Please set out the entries as a Markdown table, starting at the line containing "The image size is (1474, 531)." and running through the last line of the entries, both ends included. Use a Row column for the line number and a Line column for the text, and skip any blank lines.
· · · · · · ·
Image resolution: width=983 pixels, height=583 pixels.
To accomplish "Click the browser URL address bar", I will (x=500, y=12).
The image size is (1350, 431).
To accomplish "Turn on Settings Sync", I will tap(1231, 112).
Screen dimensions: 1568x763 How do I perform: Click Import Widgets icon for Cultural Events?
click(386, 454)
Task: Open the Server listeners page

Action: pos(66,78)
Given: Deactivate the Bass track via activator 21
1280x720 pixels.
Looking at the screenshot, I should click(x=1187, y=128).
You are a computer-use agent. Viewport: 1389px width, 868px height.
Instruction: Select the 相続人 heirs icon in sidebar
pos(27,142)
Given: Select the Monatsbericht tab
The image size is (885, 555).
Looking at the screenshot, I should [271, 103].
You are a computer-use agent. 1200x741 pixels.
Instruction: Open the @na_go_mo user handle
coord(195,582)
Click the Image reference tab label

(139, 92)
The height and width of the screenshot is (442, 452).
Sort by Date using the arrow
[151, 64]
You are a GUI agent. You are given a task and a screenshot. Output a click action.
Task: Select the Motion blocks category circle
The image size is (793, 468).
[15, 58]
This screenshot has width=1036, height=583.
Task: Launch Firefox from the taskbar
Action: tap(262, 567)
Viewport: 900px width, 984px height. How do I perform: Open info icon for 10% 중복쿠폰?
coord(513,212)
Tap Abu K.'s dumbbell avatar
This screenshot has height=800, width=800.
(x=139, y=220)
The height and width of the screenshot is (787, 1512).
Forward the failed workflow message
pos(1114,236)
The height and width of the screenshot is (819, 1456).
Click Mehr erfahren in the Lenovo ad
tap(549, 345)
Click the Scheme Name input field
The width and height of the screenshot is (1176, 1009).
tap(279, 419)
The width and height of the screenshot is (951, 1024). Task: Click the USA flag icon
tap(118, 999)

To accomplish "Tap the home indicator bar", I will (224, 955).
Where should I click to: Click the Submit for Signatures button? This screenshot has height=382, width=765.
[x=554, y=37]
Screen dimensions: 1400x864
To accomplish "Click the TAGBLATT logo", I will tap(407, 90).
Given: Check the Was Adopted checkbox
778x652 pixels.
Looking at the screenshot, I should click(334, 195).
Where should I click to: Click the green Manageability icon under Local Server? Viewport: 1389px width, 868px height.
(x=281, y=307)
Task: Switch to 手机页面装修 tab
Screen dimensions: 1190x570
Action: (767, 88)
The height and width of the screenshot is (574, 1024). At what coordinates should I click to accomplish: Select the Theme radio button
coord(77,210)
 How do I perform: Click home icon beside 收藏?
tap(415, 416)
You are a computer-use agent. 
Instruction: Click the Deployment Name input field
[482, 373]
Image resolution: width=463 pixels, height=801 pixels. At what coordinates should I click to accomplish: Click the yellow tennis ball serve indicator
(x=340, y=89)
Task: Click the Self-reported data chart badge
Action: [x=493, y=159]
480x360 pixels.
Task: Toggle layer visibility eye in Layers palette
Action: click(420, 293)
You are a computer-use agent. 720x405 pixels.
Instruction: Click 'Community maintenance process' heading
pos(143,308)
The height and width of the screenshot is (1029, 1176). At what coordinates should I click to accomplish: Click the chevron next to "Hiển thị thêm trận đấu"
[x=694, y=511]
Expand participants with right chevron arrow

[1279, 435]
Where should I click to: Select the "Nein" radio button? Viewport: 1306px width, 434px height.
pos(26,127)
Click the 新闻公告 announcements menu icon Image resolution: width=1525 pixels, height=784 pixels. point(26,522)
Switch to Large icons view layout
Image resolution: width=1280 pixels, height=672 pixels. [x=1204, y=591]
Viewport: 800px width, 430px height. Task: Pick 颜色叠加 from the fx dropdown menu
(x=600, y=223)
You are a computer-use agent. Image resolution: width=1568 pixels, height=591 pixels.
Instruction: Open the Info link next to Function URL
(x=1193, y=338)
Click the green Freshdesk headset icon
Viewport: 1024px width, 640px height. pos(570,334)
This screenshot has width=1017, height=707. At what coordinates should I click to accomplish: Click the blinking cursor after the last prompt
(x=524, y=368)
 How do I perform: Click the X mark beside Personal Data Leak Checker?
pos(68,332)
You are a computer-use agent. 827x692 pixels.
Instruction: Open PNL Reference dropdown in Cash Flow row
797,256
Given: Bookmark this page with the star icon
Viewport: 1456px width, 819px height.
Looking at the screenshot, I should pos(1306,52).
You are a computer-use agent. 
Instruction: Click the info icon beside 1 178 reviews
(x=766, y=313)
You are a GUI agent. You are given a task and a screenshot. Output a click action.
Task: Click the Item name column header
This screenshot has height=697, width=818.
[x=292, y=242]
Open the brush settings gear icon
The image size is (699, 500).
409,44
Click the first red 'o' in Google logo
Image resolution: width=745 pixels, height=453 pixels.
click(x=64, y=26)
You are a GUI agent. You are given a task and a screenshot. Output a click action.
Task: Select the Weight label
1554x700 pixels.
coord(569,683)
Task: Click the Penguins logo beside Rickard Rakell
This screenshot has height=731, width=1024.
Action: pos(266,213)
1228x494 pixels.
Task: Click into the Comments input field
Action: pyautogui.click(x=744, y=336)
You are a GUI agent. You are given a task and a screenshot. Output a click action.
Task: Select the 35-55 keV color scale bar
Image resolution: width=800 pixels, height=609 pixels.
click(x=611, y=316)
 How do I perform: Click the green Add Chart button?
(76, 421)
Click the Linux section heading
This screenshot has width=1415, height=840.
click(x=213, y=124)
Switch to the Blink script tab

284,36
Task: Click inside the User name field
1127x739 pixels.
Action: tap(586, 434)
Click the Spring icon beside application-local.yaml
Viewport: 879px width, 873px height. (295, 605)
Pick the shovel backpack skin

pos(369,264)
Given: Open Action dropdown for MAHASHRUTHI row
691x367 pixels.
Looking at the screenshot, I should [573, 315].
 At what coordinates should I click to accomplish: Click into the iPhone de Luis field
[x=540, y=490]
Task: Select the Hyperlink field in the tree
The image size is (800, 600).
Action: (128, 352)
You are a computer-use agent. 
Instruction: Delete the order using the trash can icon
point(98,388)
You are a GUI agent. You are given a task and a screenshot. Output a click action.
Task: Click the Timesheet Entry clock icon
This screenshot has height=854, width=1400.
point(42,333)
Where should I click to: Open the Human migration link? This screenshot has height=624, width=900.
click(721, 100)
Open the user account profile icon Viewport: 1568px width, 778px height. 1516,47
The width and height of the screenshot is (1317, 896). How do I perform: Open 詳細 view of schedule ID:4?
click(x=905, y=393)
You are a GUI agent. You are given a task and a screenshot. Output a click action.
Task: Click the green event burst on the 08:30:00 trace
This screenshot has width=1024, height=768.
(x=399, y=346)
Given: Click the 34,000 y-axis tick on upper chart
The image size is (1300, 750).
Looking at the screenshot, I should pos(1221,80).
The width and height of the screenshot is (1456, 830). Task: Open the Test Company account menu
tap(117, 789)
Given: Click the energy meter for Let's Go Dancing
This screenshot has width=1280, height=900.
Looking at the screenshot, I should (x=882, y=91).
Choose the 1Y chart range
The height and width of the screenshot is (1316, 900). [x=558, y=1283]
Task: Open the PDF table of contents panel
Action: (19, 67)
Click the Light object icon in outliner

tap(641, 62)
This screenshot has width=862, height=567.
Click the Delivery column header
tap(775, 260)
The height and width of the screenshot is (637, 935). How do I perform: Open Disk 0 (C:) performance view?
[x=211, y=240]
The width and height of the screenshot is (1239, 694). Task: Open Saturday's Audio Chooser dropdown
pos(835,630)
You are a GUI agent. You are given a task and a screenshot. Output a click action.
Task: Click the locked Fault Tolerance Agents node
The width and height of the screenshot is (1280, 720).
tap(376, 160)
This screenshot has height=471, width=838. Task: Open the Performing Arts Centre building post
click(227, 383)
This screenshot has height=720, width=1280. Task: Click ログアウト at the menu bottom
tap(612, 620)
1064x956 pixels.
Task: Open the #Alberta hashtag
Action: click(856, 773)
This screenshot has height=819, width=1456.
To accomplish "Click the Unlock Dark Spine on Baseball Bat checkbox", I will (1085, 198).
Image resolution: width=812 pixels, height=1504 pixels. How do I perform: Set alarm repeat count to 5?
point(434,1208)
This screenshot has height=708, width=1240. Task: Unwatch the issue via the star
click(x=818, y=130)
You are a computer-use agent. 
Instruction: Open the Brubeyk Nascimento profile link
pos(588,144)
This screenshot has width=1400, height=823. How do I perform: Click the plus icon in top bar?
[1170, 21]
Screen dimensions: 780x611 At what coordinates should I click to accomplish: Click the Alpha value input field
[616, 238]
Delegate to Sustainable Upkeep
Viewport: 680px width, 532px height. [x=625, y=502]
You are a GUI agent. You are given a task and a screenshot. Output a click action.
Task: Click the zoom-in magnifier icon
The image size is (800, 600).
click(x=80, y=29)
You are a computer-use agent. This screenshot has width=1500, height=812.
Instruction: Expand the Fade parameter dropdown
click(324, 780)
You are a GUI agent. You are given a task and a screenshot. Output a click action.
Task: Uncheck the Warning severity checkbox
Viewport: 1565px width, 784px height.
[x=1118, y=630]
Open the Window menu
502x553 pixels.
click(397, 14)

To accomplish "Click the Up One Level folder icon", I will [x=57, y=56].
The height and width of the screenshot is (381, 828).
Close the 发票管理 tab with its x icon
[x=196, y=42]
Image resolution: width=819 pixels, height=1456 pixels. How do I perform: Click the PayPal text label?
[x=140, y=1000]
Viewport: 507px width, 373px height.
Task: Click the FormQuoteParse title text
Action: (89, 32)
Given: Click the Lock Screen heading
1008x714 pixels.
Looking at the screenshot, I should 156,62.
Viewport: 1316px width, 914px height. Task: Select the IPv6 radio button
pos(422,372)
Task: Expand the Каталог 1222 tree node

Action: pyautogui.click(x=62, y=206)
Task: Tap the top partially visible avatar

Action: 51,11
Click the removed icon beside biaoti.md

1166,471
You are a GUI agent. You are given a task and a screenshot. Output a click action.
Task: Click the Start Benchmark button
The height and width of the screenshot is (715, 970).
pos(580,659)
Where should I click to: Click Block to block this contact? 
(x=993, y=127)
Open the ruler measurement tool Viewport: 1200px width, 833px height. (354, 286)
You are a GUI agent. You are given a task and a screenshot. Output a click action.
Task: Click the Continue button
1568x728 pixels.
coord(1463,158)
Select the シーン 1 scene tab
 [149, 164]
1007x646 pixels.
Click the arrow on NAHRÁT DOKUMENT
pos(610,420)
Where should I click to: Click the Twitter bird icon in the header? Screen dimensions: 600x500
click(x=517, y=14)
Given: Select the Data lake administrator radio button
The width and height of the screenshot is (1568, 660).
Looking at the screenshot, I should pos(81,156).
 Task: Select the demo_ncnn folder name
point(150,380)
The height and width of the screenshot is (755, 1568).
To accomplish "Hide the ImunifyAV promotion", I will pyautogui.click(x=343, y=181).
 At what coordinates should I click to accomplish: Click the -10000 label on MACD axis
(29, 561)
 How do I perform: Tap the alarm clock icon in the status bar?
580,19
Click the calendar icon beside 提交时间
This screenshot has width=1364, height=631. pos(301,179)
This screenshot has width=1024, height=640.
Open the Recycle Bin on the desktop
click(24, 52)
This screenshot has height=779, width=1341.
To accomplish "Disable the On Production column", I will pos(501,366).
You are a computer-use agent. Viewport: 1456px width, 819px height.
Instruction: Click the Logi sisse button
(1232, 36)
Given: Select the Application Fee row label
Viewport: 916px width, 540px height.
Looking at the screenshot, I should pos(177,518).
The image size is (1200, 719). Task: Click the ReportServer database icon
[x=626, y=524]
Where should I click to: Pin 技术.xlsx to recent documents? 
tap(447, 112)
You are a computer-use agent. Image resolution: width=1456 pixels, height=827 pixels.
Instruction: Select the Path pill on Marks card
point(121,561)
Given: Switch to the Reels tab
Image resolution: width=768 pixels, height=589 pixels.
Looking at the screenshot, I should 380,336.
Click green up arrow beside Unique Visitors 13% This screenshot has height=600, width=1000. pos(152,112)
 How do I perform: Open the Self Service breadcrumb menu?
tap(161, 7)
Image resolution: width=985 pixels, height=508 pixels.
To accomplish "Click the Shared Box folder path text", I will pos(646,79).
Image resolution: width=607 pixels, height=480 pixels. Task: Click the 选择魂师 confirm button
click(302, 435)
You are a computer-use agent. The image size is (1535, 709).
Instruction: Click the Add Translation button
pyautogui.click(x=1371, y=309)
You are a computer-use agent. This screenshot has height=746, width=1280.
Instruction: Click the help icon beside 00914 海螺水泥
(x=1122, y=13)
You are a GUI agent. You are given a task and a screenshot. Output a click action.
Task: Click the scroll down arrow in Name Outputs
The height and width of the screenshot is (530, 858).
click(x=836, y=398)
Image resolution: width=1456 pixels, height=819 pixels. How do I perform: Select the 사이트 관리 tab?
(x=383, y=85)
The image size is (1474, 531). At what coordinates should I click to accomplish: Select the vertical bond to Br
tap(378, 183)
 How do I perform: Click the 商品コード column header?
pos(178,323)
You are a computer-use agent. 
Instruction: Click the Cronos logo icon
· · · · · · ·
## [Exercise answer]
| Row | Line |
|---|---|
| 1 | The image size is (1474, 531). At what coordinates should I click to accomplish: Select the vertical bond to Br |
| 2 | tap(378, 183) |
| 3 |  How do I perform: Click the 商品コード column header? |
| 4 | pos(178,323) |
| 5 | You are a computer-use agent.  |
| 6 | Instruction: Click the Cronos logo icon |